INFORMATION SHOWN —
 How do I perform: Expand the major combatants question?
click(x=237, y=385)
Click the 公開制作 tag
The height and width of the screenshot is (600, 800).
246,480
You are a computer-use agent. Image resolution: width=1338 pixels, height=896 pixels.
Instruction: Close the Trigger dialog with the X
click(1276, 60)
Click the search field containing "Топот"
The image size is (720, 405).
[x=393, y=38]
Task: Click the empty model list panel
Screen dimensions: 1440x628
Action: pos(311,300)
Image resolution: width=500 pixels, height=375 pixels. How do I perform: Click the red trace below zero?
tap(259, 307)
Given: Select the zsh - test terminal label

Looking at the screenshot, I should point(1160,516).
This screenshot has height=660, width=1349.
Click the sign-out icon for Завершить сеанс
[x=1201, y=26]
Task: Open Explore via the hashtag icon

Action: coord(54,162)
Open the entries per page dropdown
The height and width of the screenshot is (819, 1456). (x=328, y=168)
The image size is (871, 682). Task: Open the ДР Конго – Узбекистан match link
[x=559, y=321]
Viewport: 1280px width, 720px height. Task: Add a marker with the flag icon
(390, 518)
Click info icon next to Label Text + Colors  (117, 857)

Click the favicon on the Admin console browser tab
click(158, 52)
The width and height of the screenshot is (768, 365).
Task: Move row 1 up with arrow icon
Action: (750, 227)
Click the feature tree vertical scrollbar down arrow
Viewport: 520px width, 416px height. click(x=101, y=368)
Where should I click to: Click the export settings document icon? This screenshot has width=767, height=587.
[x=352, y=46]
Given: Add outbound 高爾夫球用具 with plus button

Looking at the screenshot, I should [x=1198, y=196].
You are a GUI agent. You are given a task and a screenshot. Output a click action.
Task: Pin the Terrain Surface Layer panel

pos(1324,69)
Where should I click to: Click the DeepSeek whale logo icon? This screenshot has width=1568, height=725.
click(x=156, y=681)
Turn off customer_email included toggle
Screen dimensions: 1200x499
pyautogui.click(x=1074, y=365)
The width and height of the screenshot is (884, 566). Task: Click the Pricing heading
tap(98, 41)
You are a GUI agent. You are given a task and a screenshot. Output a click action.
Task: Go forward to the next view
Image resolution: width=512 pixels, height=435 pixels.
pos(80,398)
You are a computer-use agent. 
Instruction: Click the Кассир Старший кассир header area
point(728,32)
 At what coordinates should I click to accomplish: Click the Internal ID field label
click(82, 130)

WORK TASK — Using the records above, copy word for word the line with "Task: Pin the Terrain Surface Layer panel", the line with "Task: Go forward to the next view", and every line between them.

EXERCISE RESPONSE —
Task: Pin the Terrain Surface Layer panel

pos(1324,69)
Where should I click to: Click the DeepSeek whale logo icon? This screenshot has width=1568, height=725.
click(x=156, y=681)
Turn off customer_email included toggle
Screen dimensions: 1200x499
pyautogui.click(x=1074, y=365)
The width and height of the screenshot is (884, 566). Task: Click the Pricing heading
tap(98, 41)
You are a GUI agent. You are given a task and a screenshot. Output a click action.
Task: Go forward to the next view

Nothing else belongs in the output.